Therefore, the identification is immediate between the solution field operators and the photonic creation and annihilation operators in the case of the cited ref. [17].

(ii) The nonlinearity of the Kerr term (nonlinear optical medium) introduces the ingredient $SU(1,1)$ and the covering $Mp\left(2\right)$ in the simplest case, namely (remember that $\mathrm{\Omega }$ is the oscillator non-linearity parameter and takes a specific form when the physical setting is defined)

$$H=\omega \widehat{n}+\mathrm{\Omega }{\widehat{n}}^2=\left(\omega +\mathrm{\Omega }\right)a^{+}a+\mathrm{\Omega }{a}^{+2}{a}^2$$

(58)

*Stated goal 1*: Could you reproduce the rows from the line containing "Where should I click to: Close" through the line containing "pyautogui.click(x=127, y=88)", leaving out the pictures?
The rows that follow have no connection to the text above.

[Records from a collection]
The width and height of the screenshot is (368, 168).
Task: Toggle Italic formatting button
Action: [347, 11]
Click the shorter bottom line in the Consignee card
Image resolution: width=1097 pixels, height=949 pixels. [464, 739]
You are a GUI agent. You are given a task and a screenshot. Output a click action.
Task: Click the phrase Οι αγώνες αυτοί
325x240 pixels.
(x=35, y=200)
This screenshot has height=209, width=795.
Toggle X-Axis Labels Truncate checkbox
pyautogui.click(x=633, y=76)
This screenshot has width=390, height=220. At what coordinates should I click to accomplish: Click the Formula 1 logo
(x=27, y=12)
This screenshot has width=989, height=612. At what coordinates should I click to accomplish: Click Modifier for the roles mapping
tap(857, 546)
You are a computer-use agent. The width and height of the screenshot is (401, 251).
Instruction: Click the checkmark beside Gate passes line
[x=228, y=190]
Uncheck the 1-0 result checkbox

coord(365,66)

==

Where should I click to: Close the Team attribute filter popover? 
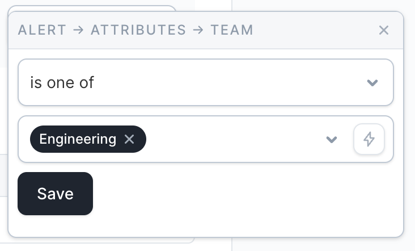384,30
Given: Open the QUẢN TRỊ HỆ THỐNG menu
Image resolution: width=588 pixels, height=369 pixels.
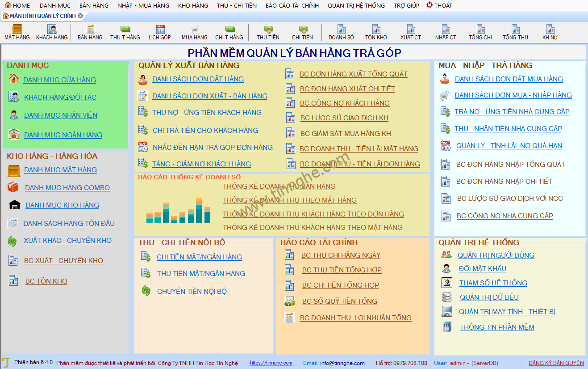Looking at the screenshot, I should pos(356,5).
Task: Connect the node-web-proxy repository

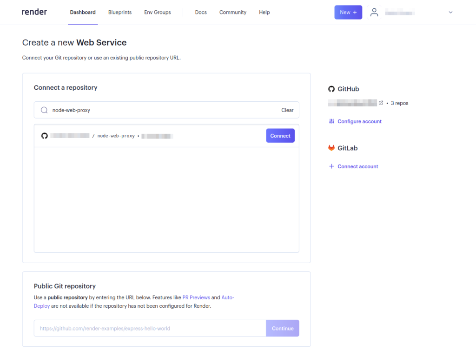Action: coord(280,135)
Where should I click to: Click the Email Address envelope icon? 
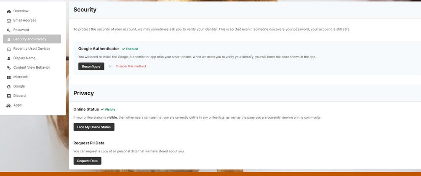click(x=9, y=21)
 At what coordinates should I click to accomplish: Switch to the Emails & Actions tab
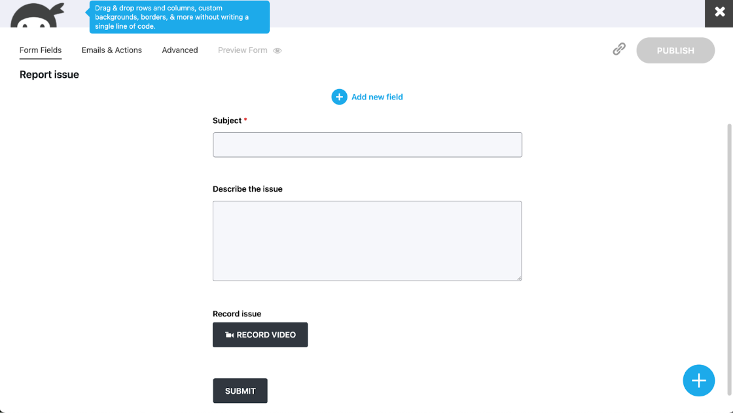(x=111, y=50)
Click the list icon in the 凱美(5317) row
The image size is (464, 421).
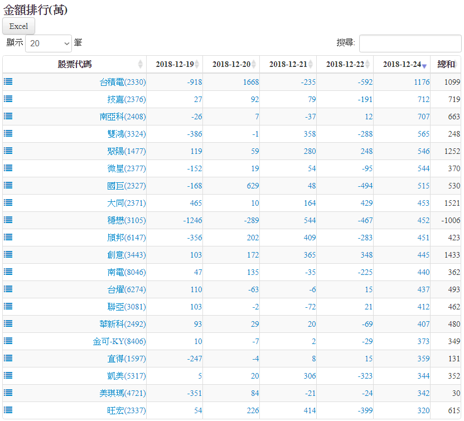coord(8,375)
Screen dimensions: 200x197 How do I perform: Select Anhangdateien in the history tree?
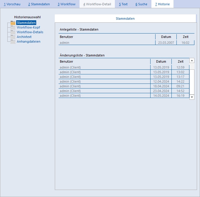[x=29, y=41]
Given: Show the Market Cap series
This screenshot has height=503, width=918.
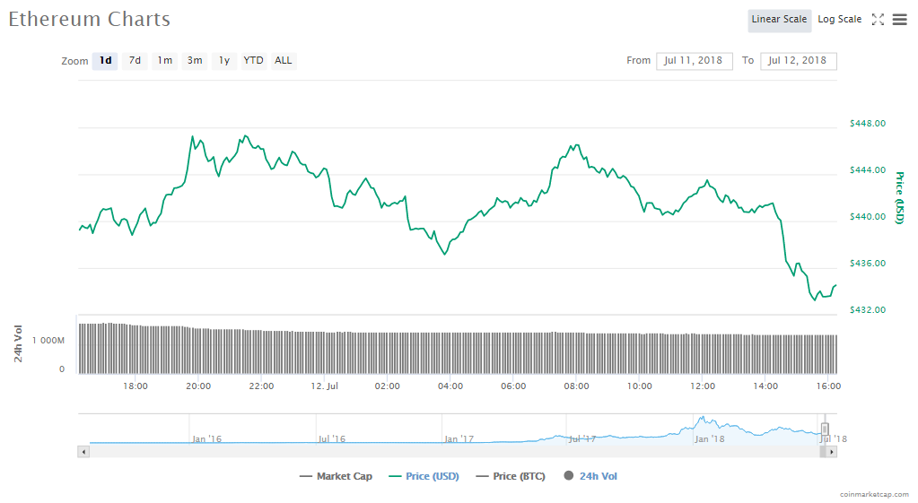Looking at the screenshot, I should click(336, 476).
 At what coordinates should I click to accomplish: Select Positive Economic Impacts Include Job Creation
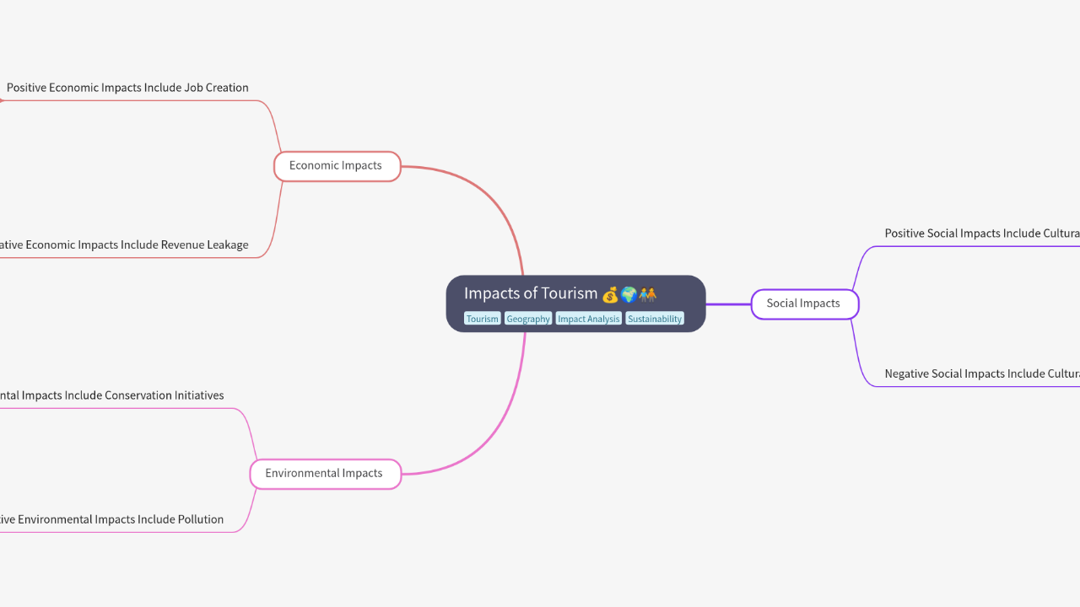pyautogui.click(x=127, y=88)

* * *

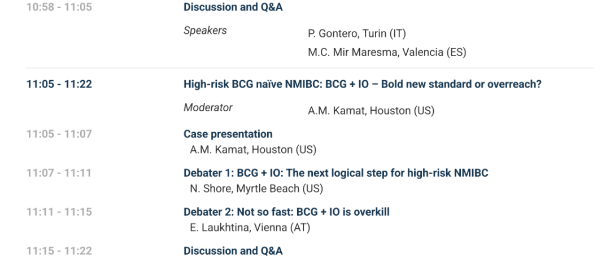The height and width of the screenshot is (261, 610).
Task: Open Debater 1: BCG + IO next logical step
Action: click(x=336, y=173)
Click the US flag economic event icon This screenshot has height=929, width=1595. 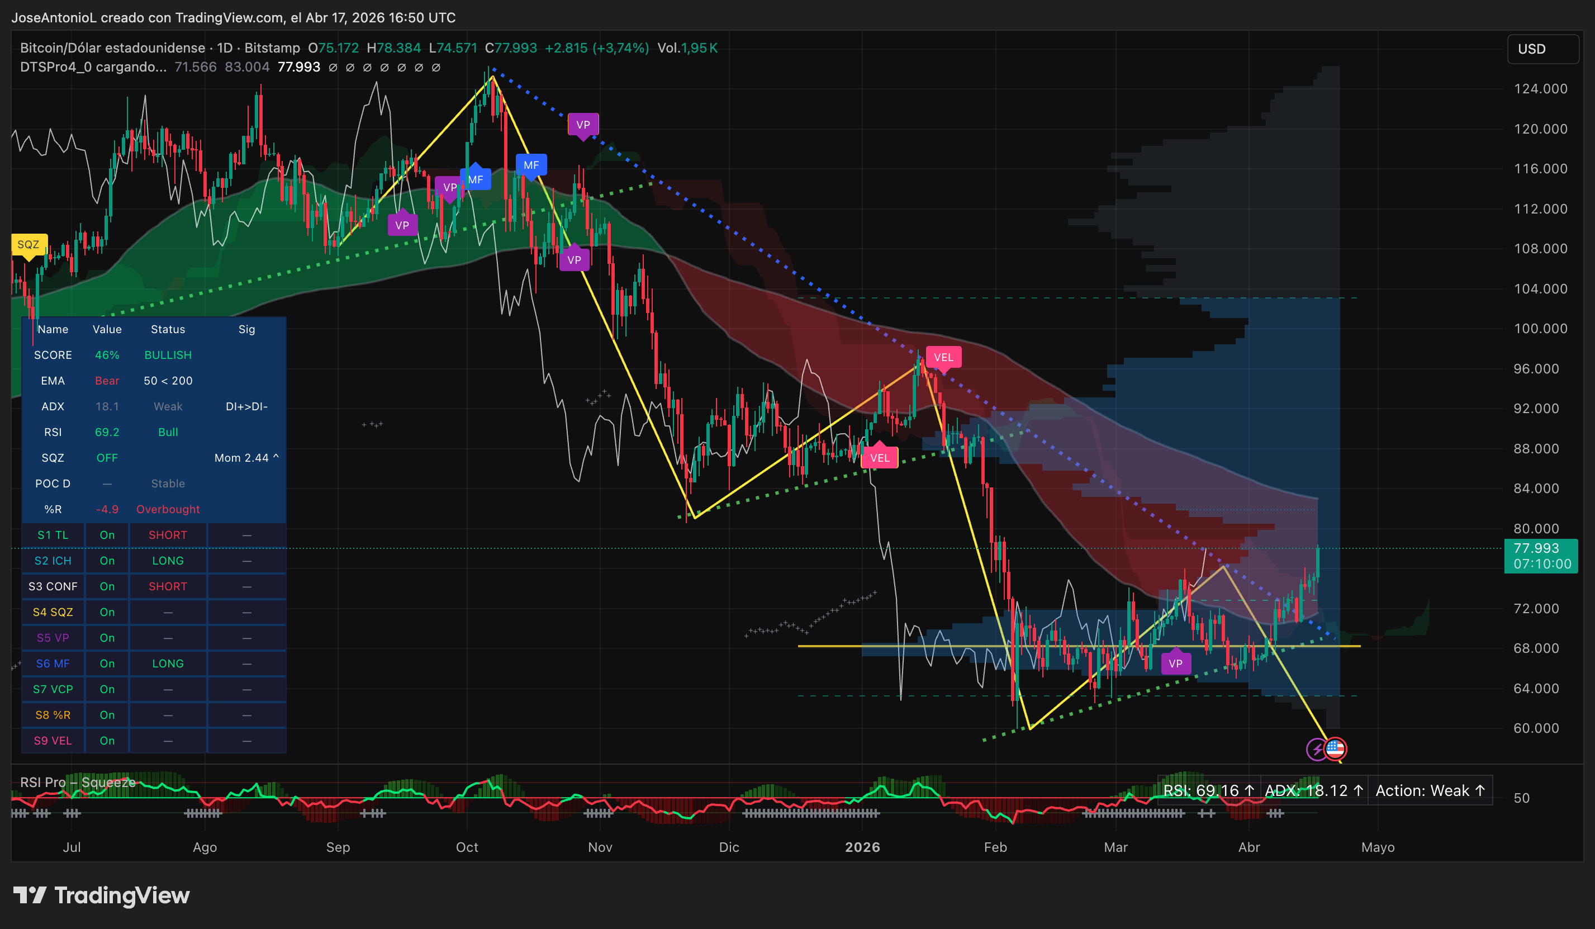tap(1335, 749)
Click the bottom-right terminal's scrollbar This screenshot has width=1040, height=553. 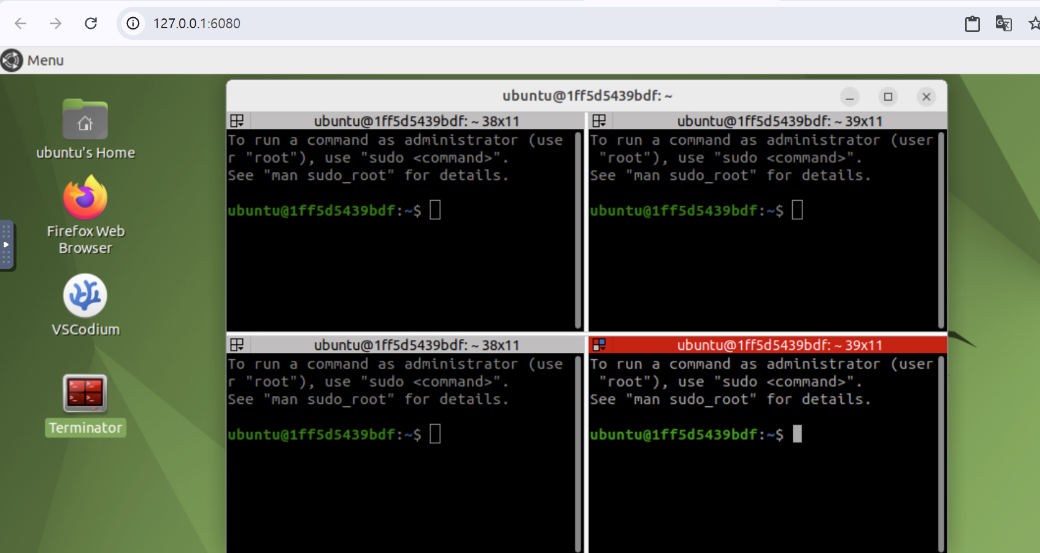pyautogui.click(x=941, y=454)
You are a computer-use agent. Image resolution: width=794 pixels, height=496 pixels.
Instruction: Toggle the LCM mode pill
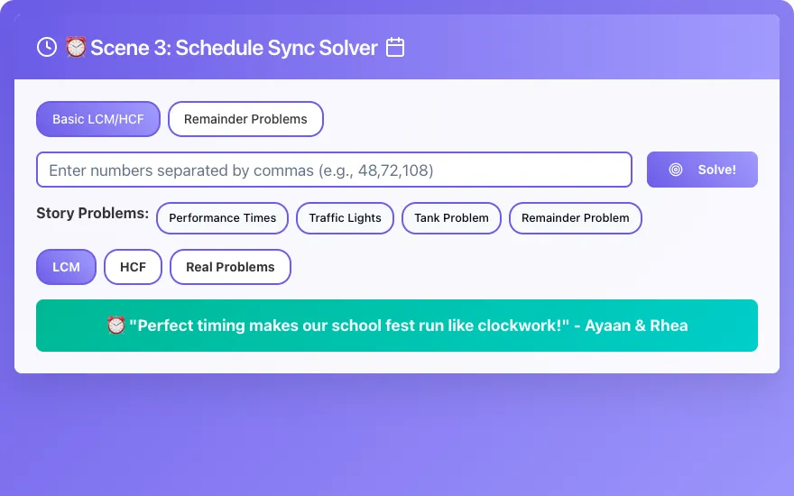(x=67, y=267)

*Stated goal 2*: According to the excerpted text on the Kerr term, what introduces the ingredient $SU(1,1)$ and the covering $Mp(2)$, and which term of the Hamiltonian carries it?

*Expected output 1*:
Where should I click to: Close the Team attribute filter popover? 
384,30
Given: Open the QUẢN TRỊ HỆ THỐNG menu
Image resolution: width=588 pixels, height=369 pixels.
Looking at the screenshot, I should pos(356,5).
Task: Connect the node-web-proxy repository

Action: coord(280,135)
Where should I click to: Click the Email Address envelope icon? 
click(x=9, y=21)
 At what coordinates should I click to accomplish: Switch to the Emails & Actions tab
(x=111, y=50)
Click the list icon in the 凱美(5317) row
The image size is (464, 421).
coord(8,375)
Screen dimensions: 200x197 How do I perform: Select Anhangdateien in the history tree?
[x=29, y=41]
Given: Show the Market Cap series
This screenshot has height=503, width=918.
Looking at the screenshot, I should click(336, 476).
 At what coordinates should I click to accomplish: Select Positive Economic Impacts Include Job Creation
pyautogui.click(x=127, y=88)

*Expected output 2*: The nonlinearity of the Kerr term, which comes from a nonlinear optical medium, introduces $SU(1,1)$ and the covering $Mp(2)$ in the simplest case. In the Hamiltonian it is carried by the term $\Omega \hat{n}^2$. Here $\Omega$ is the oscillator nonlinearity parameter.